ヴァッシュはゆっくりと振り向くと、王女に向けて口を開く。
「ね。誰も私たちを見る者はおりませんでしょ?」
彼女が何を言おうとしているのか俺にはわからなかったが、黙ってその話に耳を傾ける。
「この町にいる者たちは、私たちのことに一切関心がありません。それはそうです。みんな、私たちのことを知らないのですから。ですから王女様も、人の目を気にすることはございません。あなた様は、私どもといる間は、あなた様らしく生きればよろしいのです」
彼女の言葉に、王女はゆっくりと頷くと、顔の半分を覆っていた髪の毛をスッとたくし上げた。その様子を見たヴァッシュは、満足そうに大きく頷いた。
「さ、朝食にしましょう」
彼女はそう言って中に入っていく。その彼女の後に続いた王女の顔は、実に穏やかなものだった。
◆ ◆ ◆
ヴァッシュは、この町の人々は私たちに関心はないと言っていたが、そんなことはない。王女が醸し出す上品さがハンパではなく、一見してただ者ではない雰囲気を纏っていた。だが、ヴァッシュと並ぶと、二人は良家のお嬢様のように見えたし、なにより、傍にパルテックとハウオウルがいるお蔭で、この二人が爺やと婆やのように見えて違和感が無くなっていた。どうも俺自身が浮いているように思えてならないが、きっと俺はこの二人のお嬢様の従者のように見られているのだろう。

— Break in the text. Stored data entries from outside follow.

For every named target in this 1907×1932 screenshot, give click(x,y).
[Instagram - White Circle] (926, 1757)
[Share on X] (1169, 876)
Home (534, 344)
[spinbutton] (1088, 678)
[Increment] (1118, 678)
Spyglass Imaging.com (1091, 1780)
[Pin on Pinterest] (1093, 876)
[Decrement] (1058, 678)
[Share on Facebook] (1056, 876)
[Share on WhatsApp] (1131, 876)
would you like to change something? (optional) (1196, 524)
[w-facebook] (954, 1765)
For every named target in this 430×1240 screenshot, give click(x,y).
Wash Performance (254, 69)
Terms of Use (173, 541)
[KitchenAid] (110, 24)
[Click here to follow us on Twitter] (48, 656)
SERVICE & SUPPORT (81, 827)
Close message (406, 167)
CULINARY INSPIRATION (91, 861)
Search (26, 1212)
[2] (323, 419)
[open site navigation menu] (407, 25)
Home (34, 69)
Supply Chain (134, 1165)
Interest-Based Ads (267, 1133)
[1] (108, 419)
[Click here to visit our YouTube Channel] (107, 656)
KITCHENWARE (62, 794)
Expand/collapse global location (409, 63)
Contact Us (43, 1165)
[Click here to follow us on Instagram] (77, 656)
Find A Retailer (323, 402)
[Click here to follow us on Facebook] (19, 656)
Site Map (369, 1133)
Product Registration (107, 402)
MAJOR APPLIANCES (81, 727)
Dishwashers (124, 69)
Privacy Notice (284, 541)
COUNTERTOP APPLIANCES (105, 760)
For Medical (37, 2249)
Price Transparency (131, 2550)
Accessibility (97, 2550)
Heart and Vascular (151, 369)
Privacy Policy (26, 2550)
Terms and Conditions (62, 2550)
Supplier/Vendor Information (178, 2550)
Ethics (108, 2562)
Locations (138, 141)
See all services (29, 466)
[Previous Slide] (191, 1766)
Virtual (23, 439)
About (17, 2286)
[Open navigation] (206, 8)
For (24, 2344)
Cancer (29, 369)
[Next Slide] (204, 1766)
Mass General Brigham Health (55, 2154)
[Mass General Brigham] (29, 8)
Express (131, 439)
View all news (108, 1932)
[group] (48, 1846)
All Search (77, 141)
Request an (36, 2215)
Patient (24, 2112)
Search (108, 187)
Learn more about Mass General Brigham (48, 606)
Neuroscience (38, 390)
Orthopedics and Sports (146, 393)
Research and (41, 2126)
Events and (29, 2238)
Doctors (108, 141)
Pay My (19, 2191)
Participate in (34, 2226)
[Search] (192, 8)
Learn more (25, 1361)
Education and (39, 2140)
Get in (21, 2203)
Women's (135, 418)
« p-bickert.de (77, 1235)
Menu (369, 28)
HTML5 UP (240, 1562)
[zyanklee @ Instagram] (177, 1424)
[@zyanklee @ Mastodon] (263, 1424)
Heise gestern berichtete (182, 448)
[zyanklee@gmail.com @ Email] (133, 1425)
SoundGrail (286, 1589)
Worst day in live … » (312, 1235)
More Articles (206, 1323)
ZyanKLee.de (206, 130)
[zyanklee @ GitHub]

王女は積極的に喋りはしないが、聞かれたことに対しては頷いたり、短く返事をしたりするなどして反応を示した。出された食事もきちんと食べているのを見て俺は、この女性はもう大丈夫だろうと確信した。
常に人の目に晒され続け、期待され続けて、あの城の中では居場所がなかったのだろう。王女に生まれてしまったばっかりに、やりたいこともやれず、言いたいことも言えず、食べたいものも食べられなかったのではないか。特にプライバシーは全くなかったのは容易に想像ができる。心無い言葉を浴びせられたことも、一度や二度ではなかっただろう。そんな環境であるにもかかわらず、後宮には多くの女官がいるが、心を許せる人は一人もいなかったのではないか。彼女が部屋にひきこもり続けたのは、そうした環境へのせめてもの抵抗だったのではないか。俺は彼女を見ながらそんなことを考えていた。
俺なんかよりはるかに辛い状況の中で生きてきた方だ。何とか、俺たちと一緒にいる間は楽しい時間を過ごして欲しいなとは思うが、そのうち彼女は城に戻らねばならない。そうなったときに、元の木阿弥にならないように対策を立てる必要がある。そこは、シーズに一度、相談してみることにしよう。
食事が終わると、出発するために荷造りをしなければならない。皆で集合時間を決めて部屋に戻る。だが、相変わらずクレイリーファラーズの姿は見えない。ハウオウルが部屋の前で心配している。倒れているんじゃないかと言う彼に対して、俺は心配ないでしょと言うが、彼はやはり心配らしい。
「部屋を覗くわけにもいかんからの。パルテック殿に……」
「確かめる方法が一つあります」
「ほう」
「オホン、ちょっとごめんください……。い~しや~きイモぉ~。おイモぉ~」
「おイモぉ?」
部屋の扉が勢いよく開かれ、寝癖だらけのクレイリーファラーズが姿を見せた。